23 octobre 2007

Aux fanatiques de la Vertu


En ces temps de déraison, où le désir morbide de repentance côtoie la mauvaise foi et le sectarisme, où certaines commémorations pathétiques éclipsent la mémoire de tant d’injustices, et où la récupération politique du passé devient le sport favori de gnomes ivres de surenchères verbales, mais incapables d’exister par eux-mêmes ; en ces temps médiocres et arides, qu’il soit permis d’évoquer le souvenir d’un doux poète, qui mourut innocent sous la hache féroce de ceux qui prétendaient fonder la plus belle et la plus vertueuse des républiques.
Celui qui n’avait d’autre passion que l’amour de la Beauté, et qui voulait donner aux idées neuves de Bonheur et de Liberté, l’écrin de la perfection antique, périt d’avoir osé dire leurs vérités aux zélateurs bornés et fanatiques de la Révolution.Du fond de l’infâme cachot où il fut jeté sans raison, et dont il ne sortit que pour monter sur l’échafaud, il eut la force de chanter dans des ïambes sublimes le drame indicible qui à travers lui, dévastait un pays pourtant si orgueilleux d’avoir avec emphase déclaré au Monde, les « Droits de l’Homme et du Citoyen».

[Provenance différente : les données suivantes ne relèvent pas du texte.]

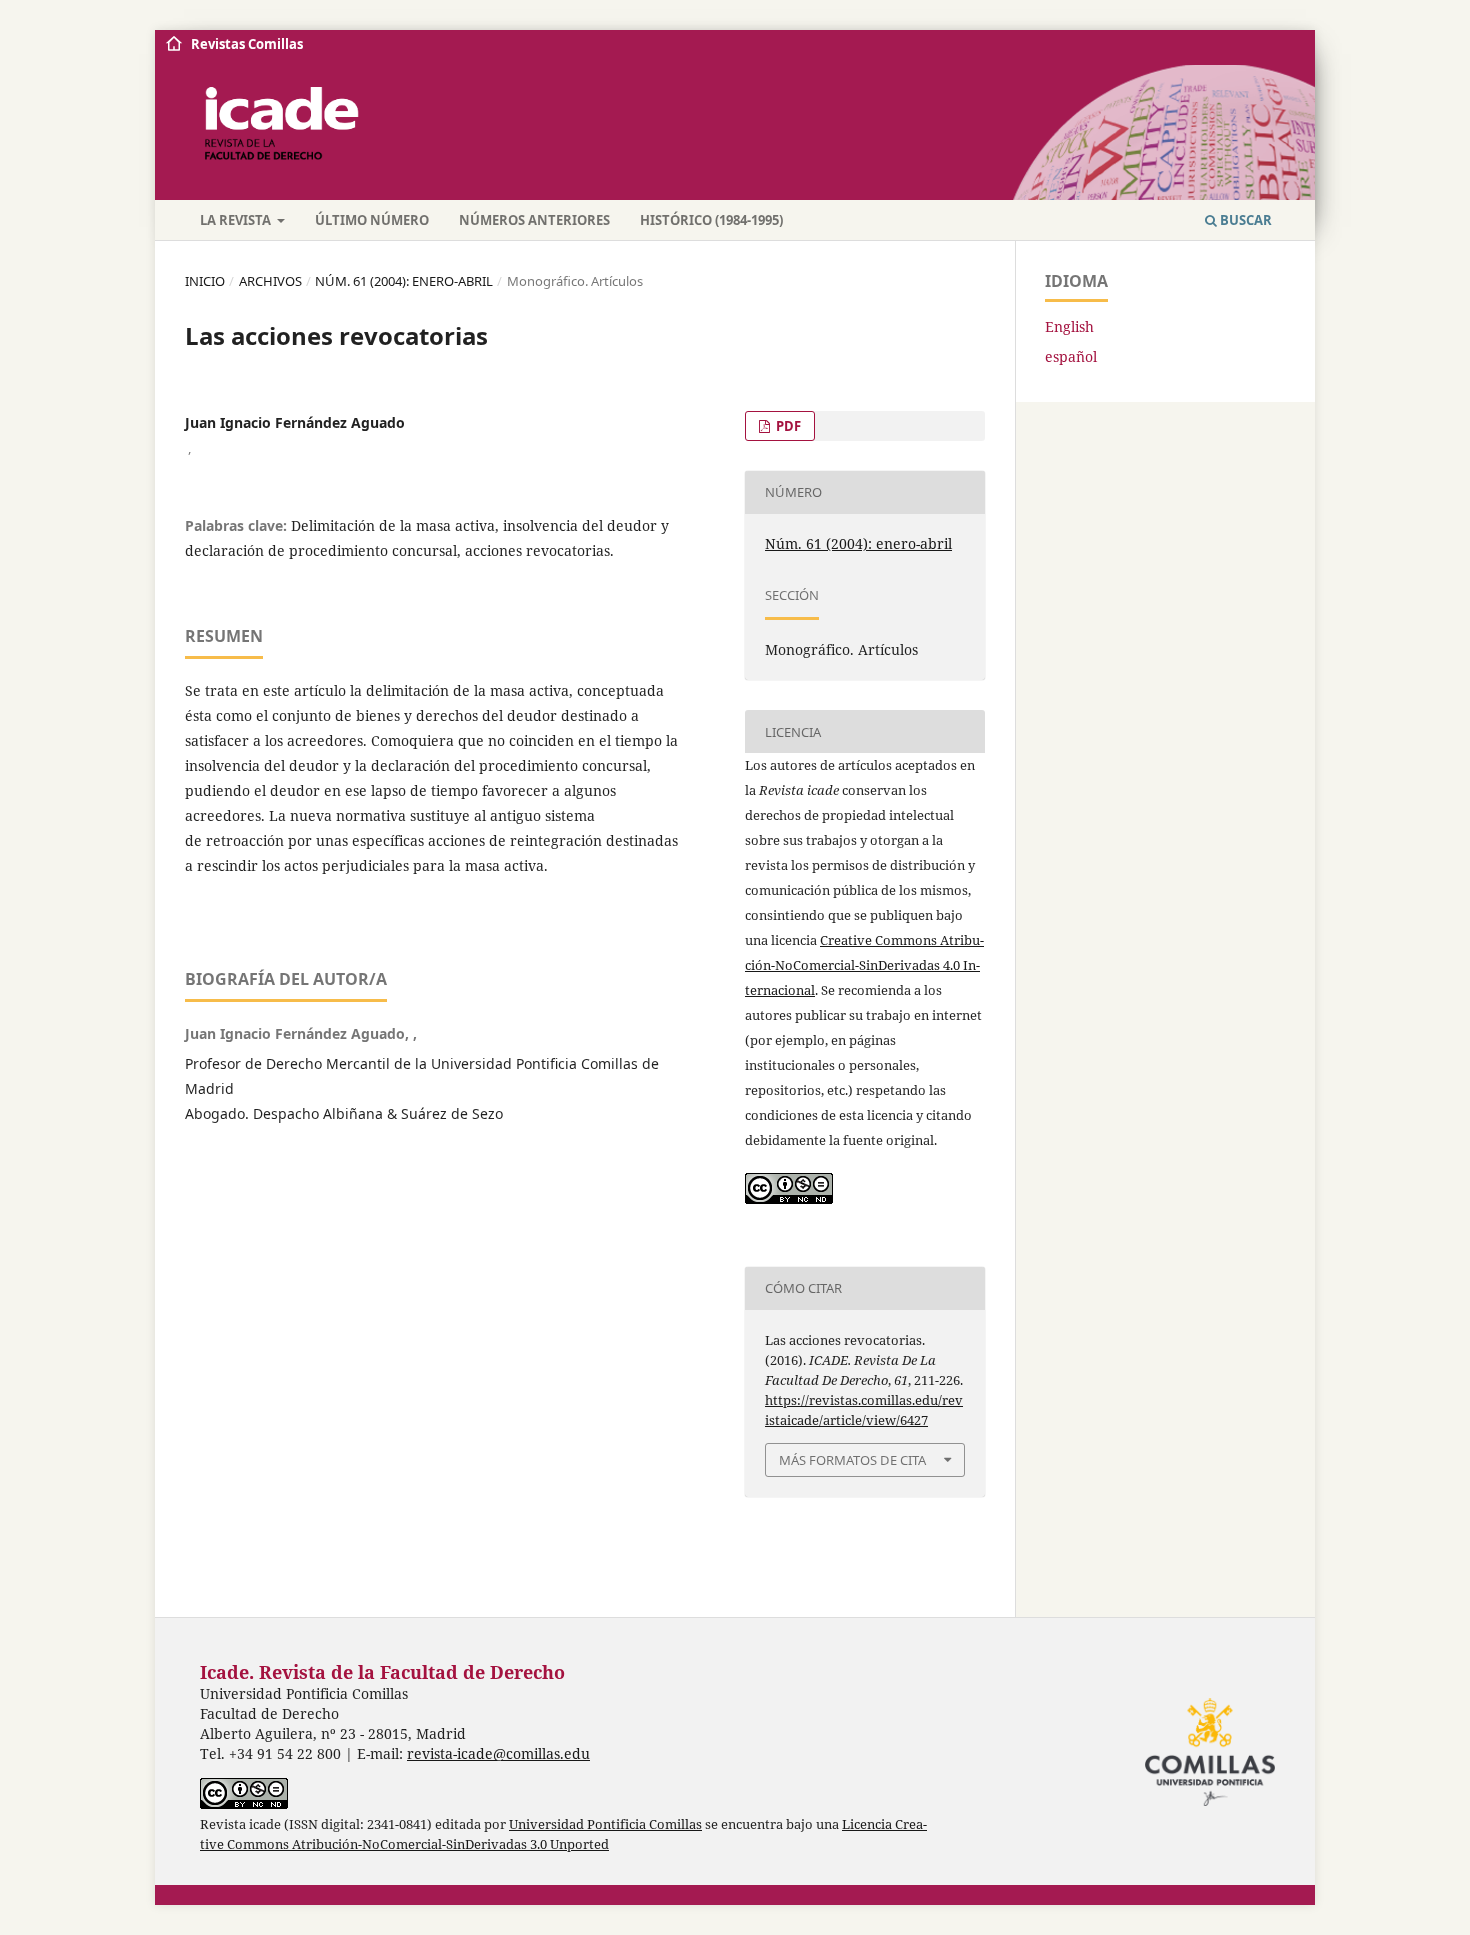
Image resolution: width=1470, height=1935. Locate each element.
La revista (237, 220)
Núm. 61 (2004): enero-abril (404, 281)
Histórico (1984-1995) (711, 220)
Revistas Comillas (247, 44)
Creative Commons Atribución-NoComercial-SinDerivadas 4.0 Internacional (864, 965)
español (1071, 356)
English (1069, 326)
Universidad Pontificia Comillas (605, 1824)
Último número (372, 220)
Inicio (205, 281)
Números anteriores (534, 220)
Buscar (1244, 220)
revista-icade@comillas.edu (498, 1753)
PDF (787, 426)
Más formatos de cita (852, 1460)
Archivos (270, 281)
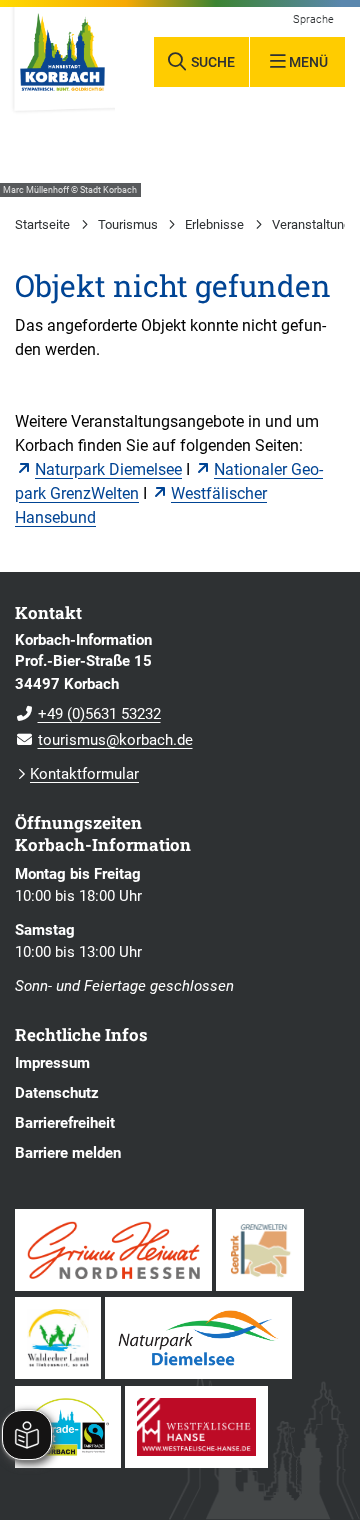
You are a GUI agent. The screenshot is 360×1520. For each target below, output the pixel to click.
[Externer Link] (113, 1250)
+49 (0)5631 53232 (88, 714)
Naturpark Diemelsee (108, 469)
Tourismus (128, 224)
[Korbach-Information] (180, 691)
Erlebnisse (214, 224)
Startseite (42, 224)
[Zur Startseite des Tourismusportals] (62, 59)
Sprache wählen (314, 19)
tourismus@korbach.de (104, 740)
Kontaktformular (84, 774)
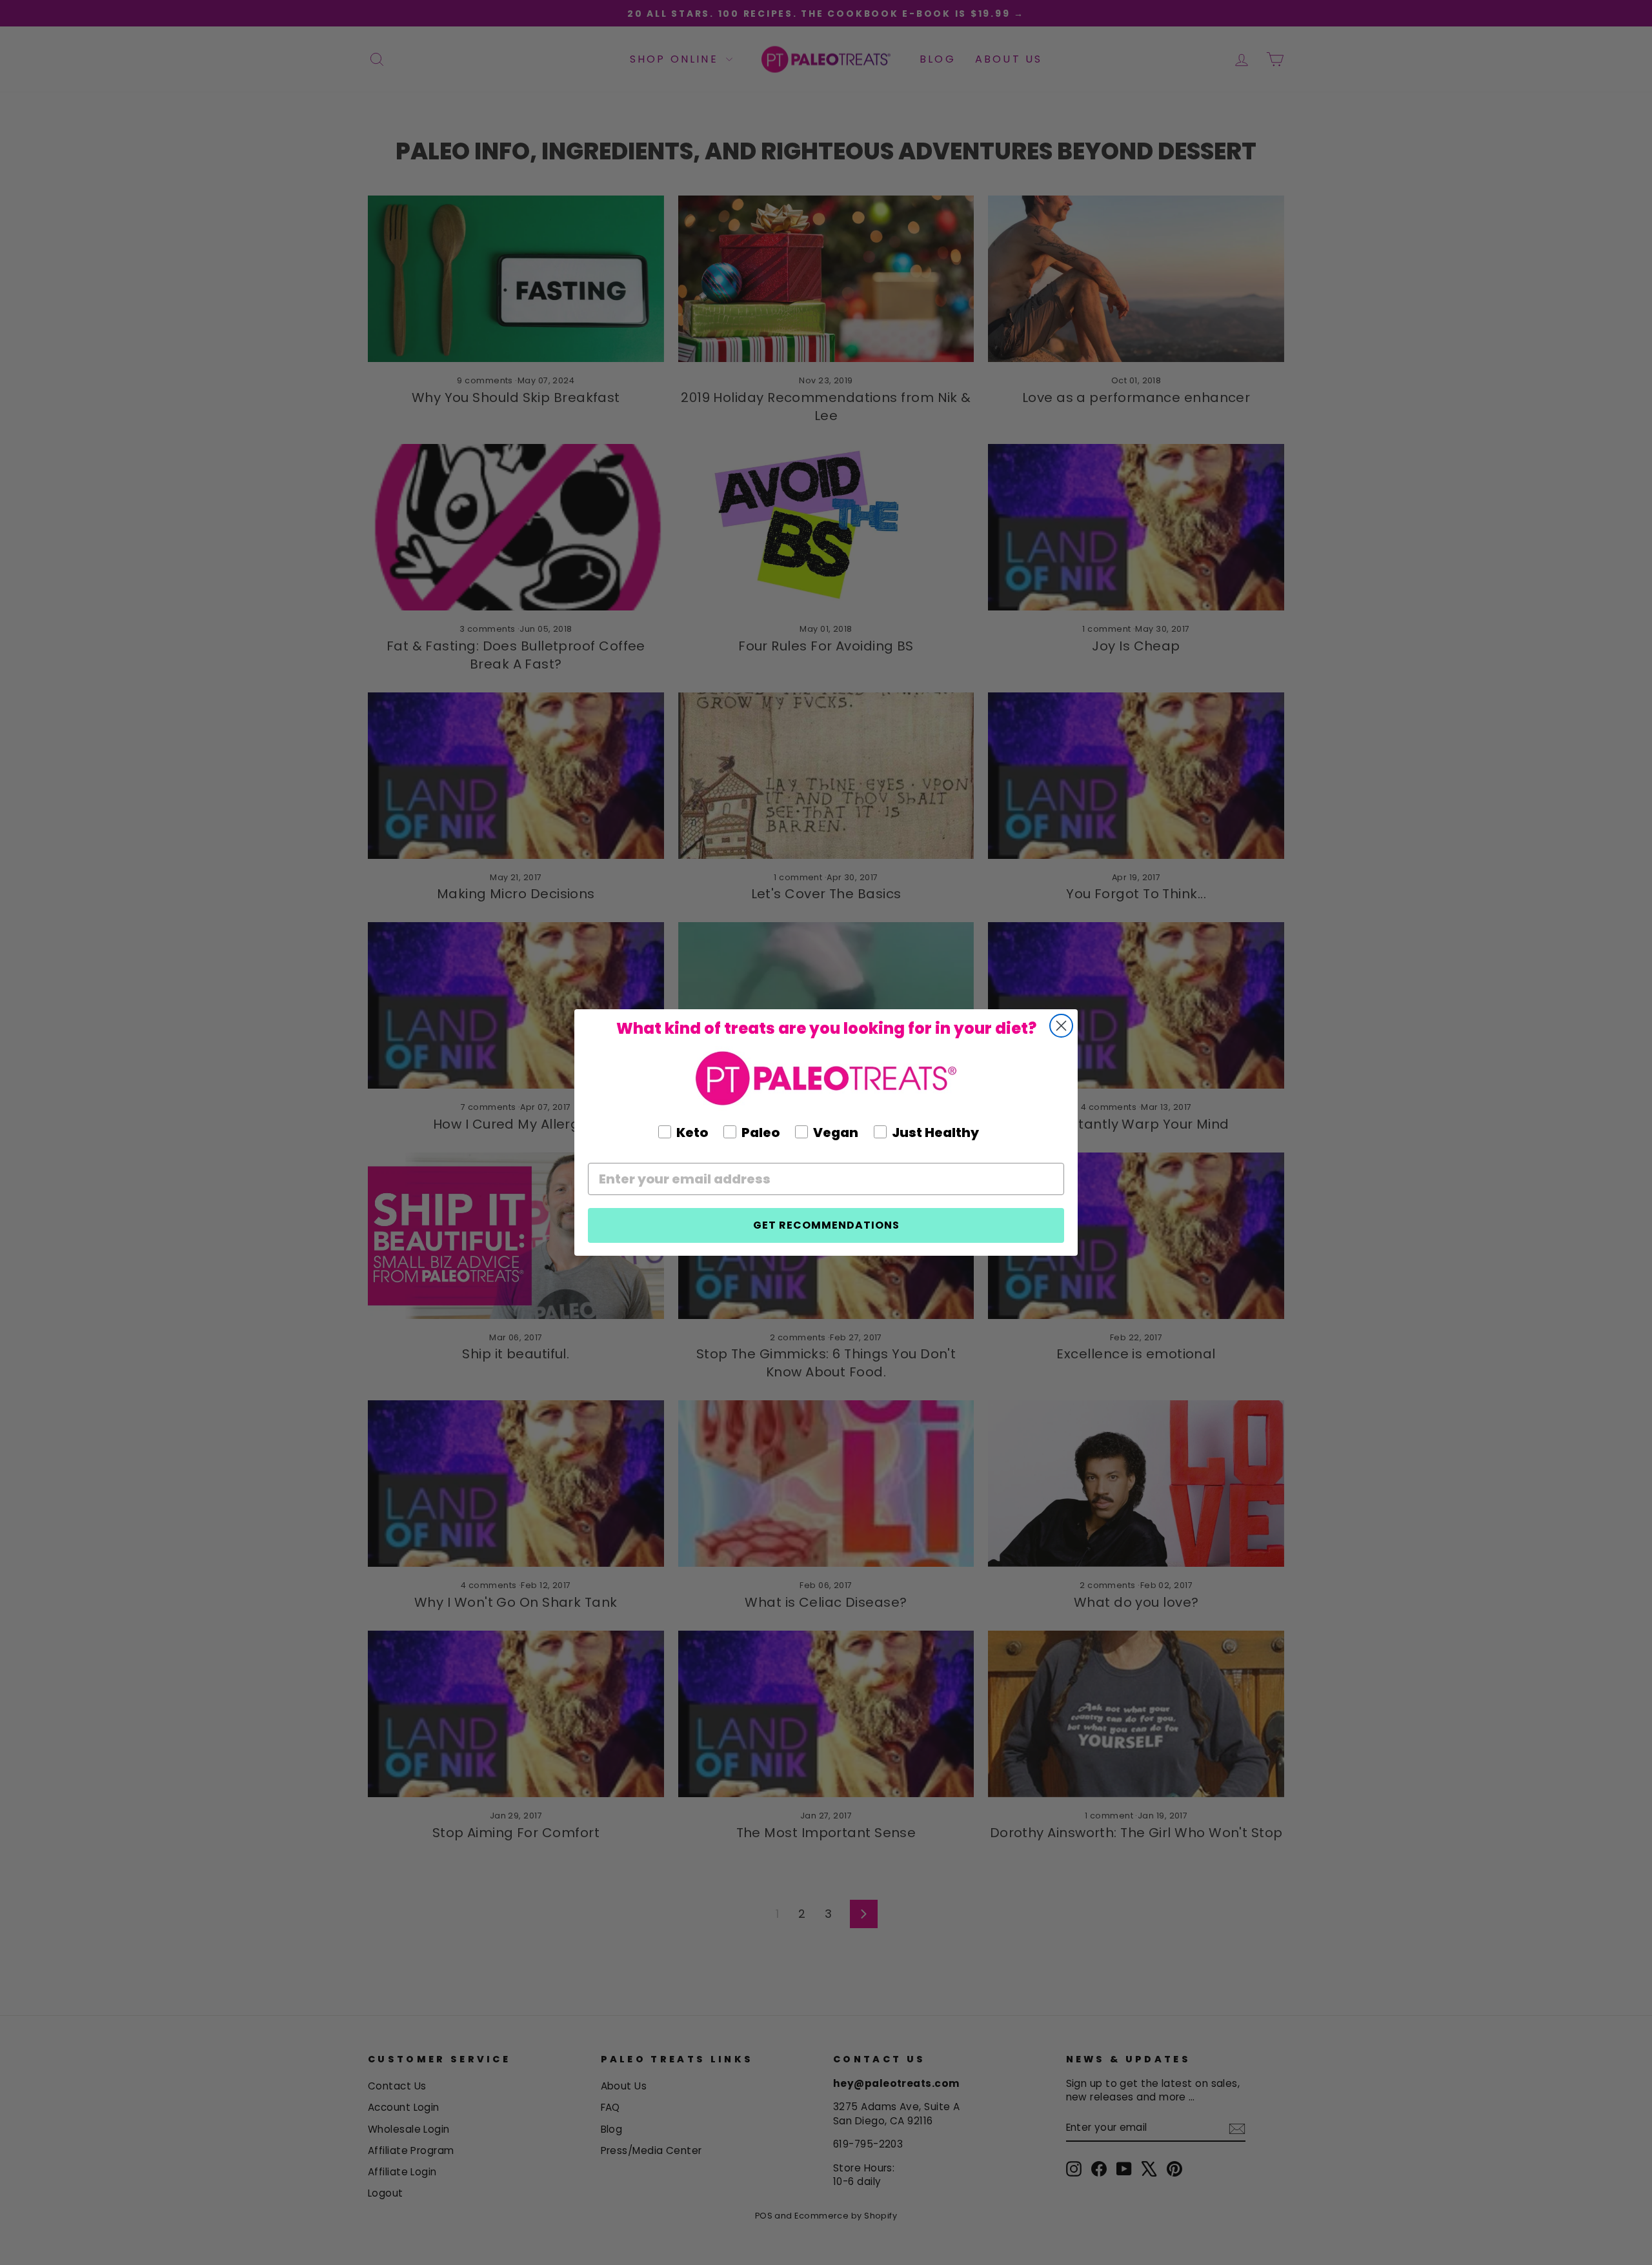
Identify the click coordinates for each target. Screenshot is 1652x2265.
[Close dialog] (1061, 1025)
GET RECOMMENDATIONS (826, 1225)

André Chénier, que les tyrans sans-culotte décrivirent comme un « prosateur stérile » et que Victor Hugo considéra lui, comme un génie « romantique parmi les classiques » mourut sacrifié au nom de trop belles idées, trop bien appliquées.
Ses vers désespérés rappellent aujourd’hui la nécessité d’être humble, surtout quand on se targue de manier les grands principes. Si d’aucuns refusent de lire la lettre de Guy Môquet, pourquoi ne retourneraient-ils pas à la source de cette poésie si poignante, qu’il faudrait ne jamais oublier ?
Vienne, vienne la mort! Que la mort me délivre!
Ainsi donc à mon cœur abattu
Cède aux poids de ses maux? Non, non. Puisse-je vivre!
Ma vie importe à la vertu.
Car l'honnête homme enfin, victime de l'outrage,
Dans les cachots, près du cercueil,
Relève plus altier son front et son langage,
Brillants d'un généreux orgueil.
S'il est écrit aux cieux que jamais une épée
N'étincellera dans mes mains;
Dans l'encre et l'amertume une autre arme trempée
Peut encor servir les humains.
Justice. Vérité, si ma main, si ma bouche,
Si mes pensers les plus secrets
Ne froncèrent jamais votre sourcil farouche,
Et si les infâmes progrès,
Si la risée atroce, ou, plus atroce injure,
L'encens de hideux scélérats
Ont pénétré vos cœurs d'une longue blessure;
Sauvez-moi. Conservez un bras
Qui lance votre foudre, un amant qui vous venge.
Mourir sans vider mon carquois
Sans percer, sans fouler, sans pétrir dans leur fange
Ces bourreaux barbouilleurs de lois!
Ces vers cadavéreux de la France asservie,
Egorgée! O mon cher trésor,
O ma plume! Fiel, bile, horreur. Dieux de ma vie!